The Council for Medical Schemes plans to disallow low-cost benefit options for healthcare to better align offerings of medical schemes and insurers to National Health Insurance policy.
The medical schemes regulator on Wednesday issued a circular, signed off by its chief executive and registrar Dr Sipho Kabane, informing the public of its plans.
"The purpose of this circular serves to inform medical schemes, insurers and other interested parties that no Low-Cost Benefit Options (LCBO) will be allowed for low-income market segments going forward," Kabane said in the circular.
"This decision is to align such products with the broader health policy discussion that seeks to ensure adequate access to care, irrespective of the economic status of the population," the circular read.
In August this year, Health Minister Zweli Mkhize tabled the National Health Insurance bill before Parliament. NHI is a policy that will ensure the provision of universal healthcare access to South Africans subscribed to the fund. Government wants it to be fully implemented by 2026.
In the circular Kabane outlined why low-cost benefit options were first introduced – these healthcare options were targeted to a "specific group of the population", low-income households so that they would be able to afford medical scheme cover.
Generally, these households cannot afford high medical scheme premiums – the premiums paid determine the quality of benefits medical scheme members can receive.
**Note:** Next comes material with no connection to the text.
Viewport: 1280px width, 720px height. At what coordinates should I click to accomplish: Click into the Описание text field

While higher premiums covered "richer" benefits, there was an opportunity to offer lower-income earners "inferior benefits," according to the Council for Medical Schemes (CMS).
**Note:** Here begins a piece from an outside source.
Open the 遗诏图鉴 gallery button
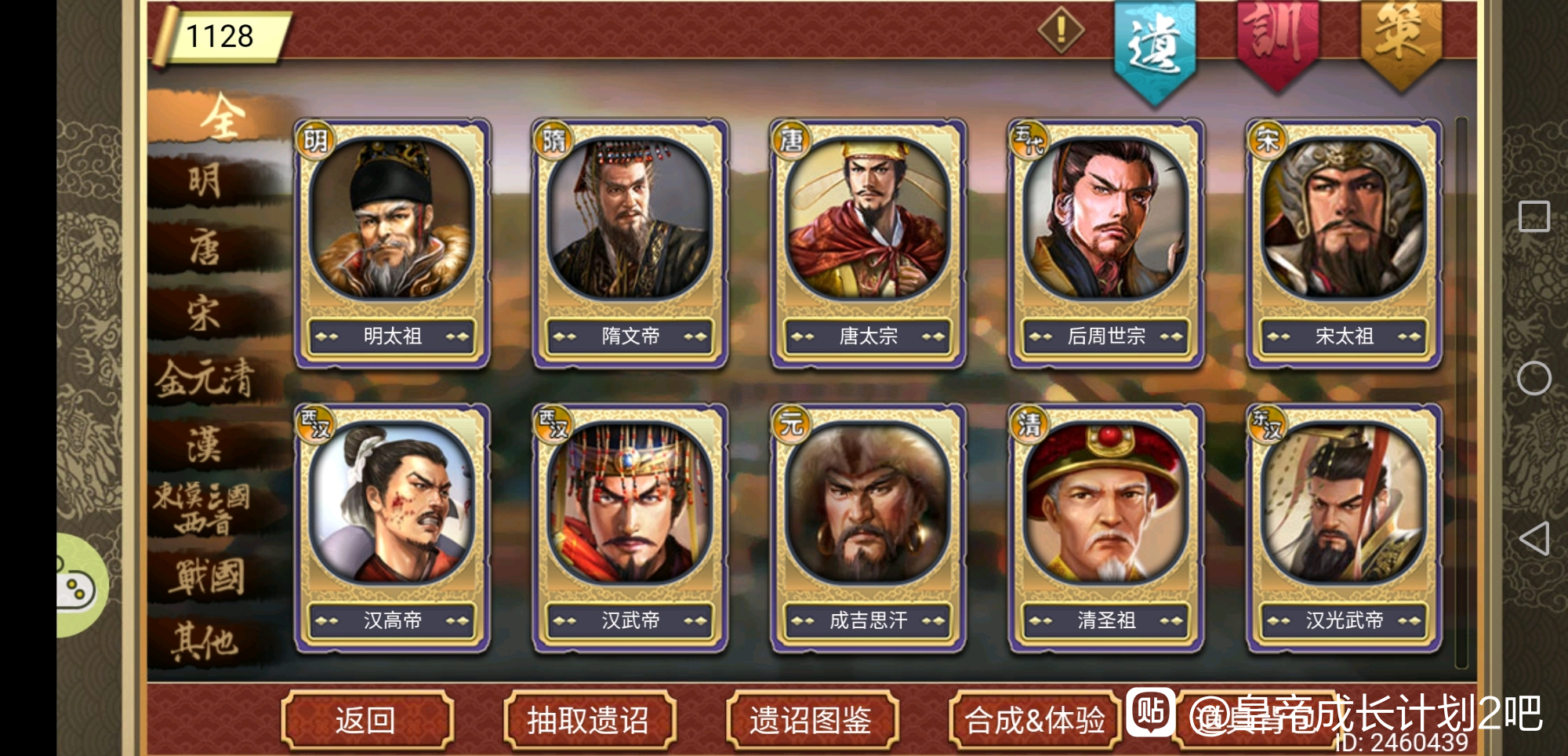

"Mainly, such products potentially use the State as a designated service provider without entering into the necessary agreements with the State and lack prescribed minimum benefits," the circular read.
However the South African economy has come under "a lot of strain" and higher levels of unemployment suggests that a low-cost benefit option for low-income earners could be difficult to realise, according to the CMS.
The CMS has since been working with the prescribed minimum benefits committee – and developed a prescribed minimum benefits package with a specific focus on primary healthcare (PHC).
Prescribed Minimum Benefits or PMBs are a set of defined benefits that ensures all medical scheme members have "access to certain minimum health services", regardless of their benefit option, according to the CMS.
"In addition, the CMS considers the proposed PHC package as a basis for the discussions that will lead to the development of an affordable and quality healthcare financing package to citizens of South Africa," the circular read.
"The CMS has been undergoing an extensive review process of the benefit composition and costing of the PMB package which medical schemes must offer all its members, with the emphasis on PHC.
"The CMS considers the proposed PHC package as a more direct and efficient manner in which to bring affordable and quality healthcare financing packages to citizens of South Africa, as opposed to the current low-cost benefit option considerations and demarcation products on the market," the circular read.